Try changing TImageListCollection.LoadFromFile to use a TFileStream instead of a TMemoryStream. This will prevent the initial hit of allocating 19MB of memory and loading the entire file into it.
Code:
procedure TImageListCollection.LoadFromFile(const Filename: string);
var
  Stream: TFileStream;
begin
  Stream := TFileStream.Create(Filename, fmOpenRead or fmShareDenyNone;
  try
    LoadFromStream(Stream);
  finally
    Stream.Free;
  end;
end;
Not much can be done about TOmegaImageList.Init.

TImageListItem.Init could be improved in several places.

- FFilePath should have been trimmed before it was saved. Therefore there should be no need to always trim FFilePath every time you enter this method. Move the call to Trim to inside the if statement. But that's only a tiny problem.

- For every item in the list, you are creating a TMemoryStream and saving the image back to it so that D3DX can load that very same picture back in again. Very inefficient. That's where most of your time is being taken up.

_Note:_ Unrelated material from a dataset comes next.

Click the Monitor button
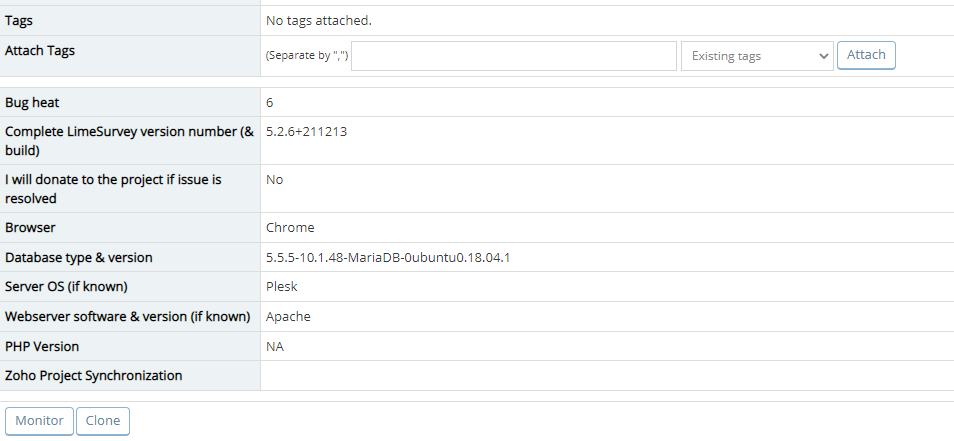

If you don't want 600+ files on your harddisk, then this imagelist is not a very efficient way to avoid that. A better solution would be to use a system similar to a PAK file where multiple files are lumped together into one big file. Manually create each instance of TImageListItem and set the Filename property. Then you just create a TMemoryStream, load the file from the PAK file into the stream, pass that to D3DX, free the stream. Still not the most efficient method, but it should be more efficient than the current method.

I could possibly create a proof of concept for this, but I won't be able to do that for a couple of days.